WORK ORDER>
Copy, without any change, the lines from the one that holds "Accept All Cookies (1087, 2447)" through the final line of the material below.

INPUT DATA>
※ ※ ※

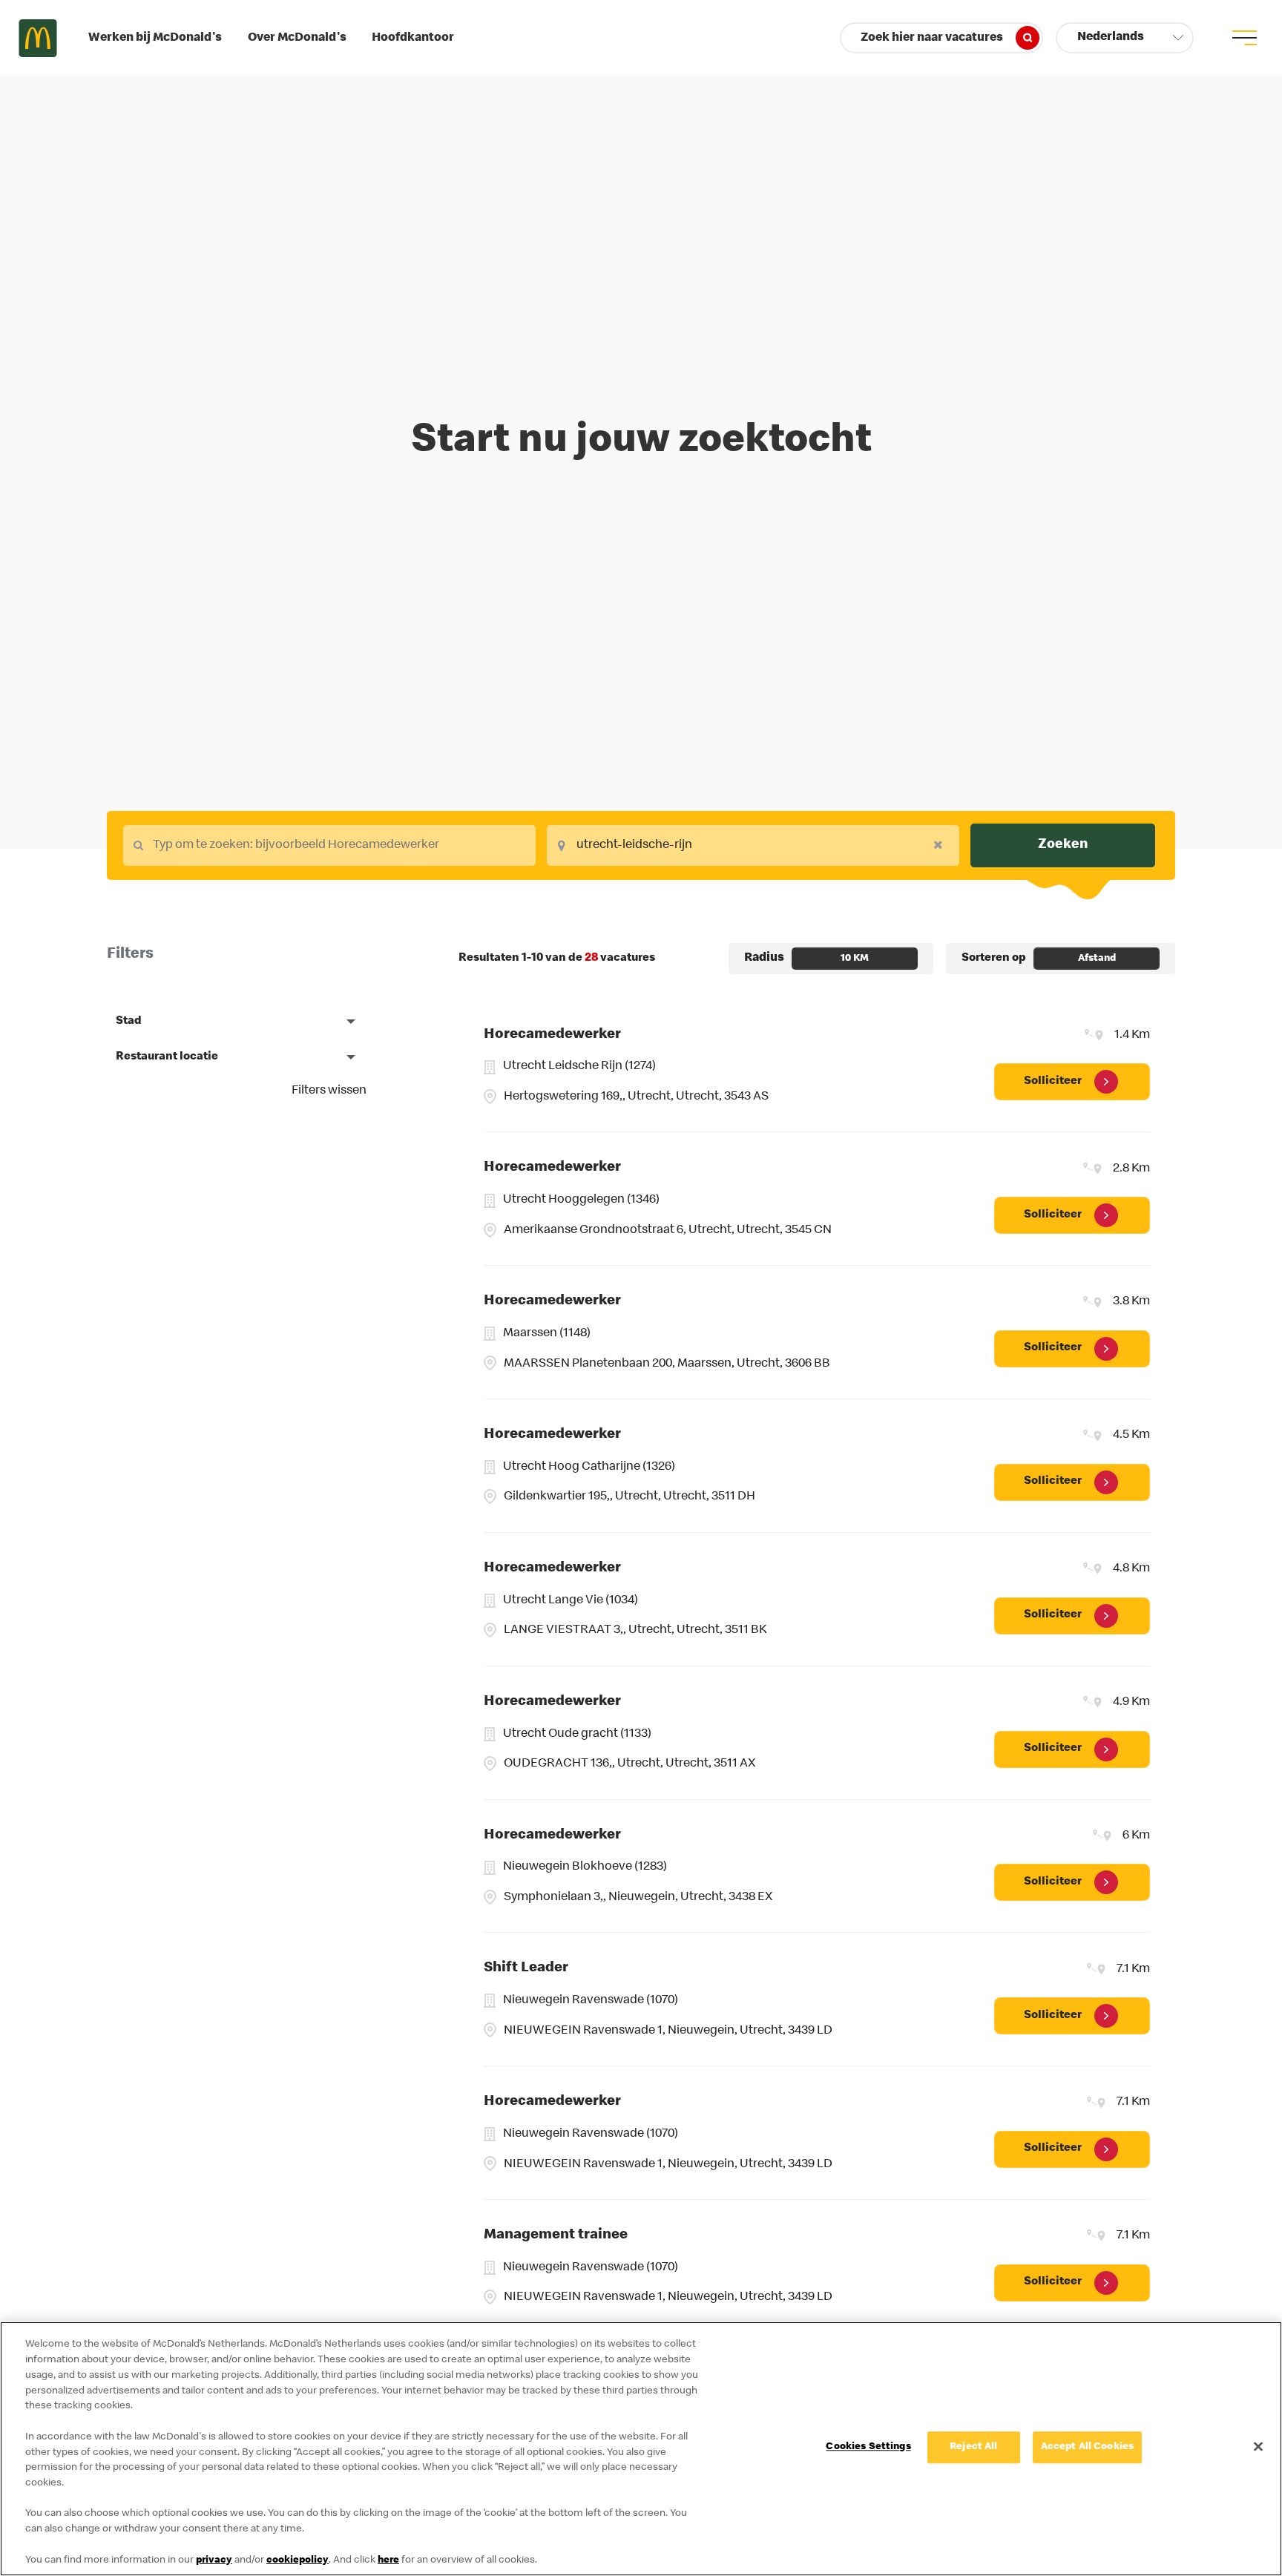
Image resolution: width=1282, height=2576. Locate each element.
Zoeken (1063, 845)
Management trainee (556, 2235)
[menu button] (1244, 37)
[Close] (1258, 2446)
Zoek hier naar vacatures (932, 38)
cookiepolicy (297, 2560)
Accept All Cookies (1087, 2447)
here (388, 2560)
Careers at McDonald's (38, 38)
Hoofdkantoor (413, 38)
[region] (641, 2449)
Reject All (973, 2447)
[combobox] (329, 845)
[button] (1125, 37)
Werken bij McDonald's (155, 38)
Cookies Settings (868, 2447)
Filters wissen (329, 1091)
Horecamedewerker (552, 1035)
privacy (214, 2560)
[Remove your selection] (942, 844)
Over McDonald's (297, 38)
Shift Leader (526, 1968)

※ ※ ※

TASK SOLUTION>
Accept All Cookies (1087, 2447)
here (388, 2560)
Careers at McDonald's (38, 38)
Hoofdkantoor (413, 38)
[region] (641, 2449)
Reject All (973, 2447)
[combobox] (329, 845)
[button] (1125, 37)
Werken bij McDonald's (155, 38)
Cookies Settings (868, 2447)
Filters wissen (329, 1091)
Horecamedewerker (552, 1035)
privacy (214, 2560)
[Remove your selection] (942, 844)
Over McDonald's (297, 38)
Shift Leader (526, 1968)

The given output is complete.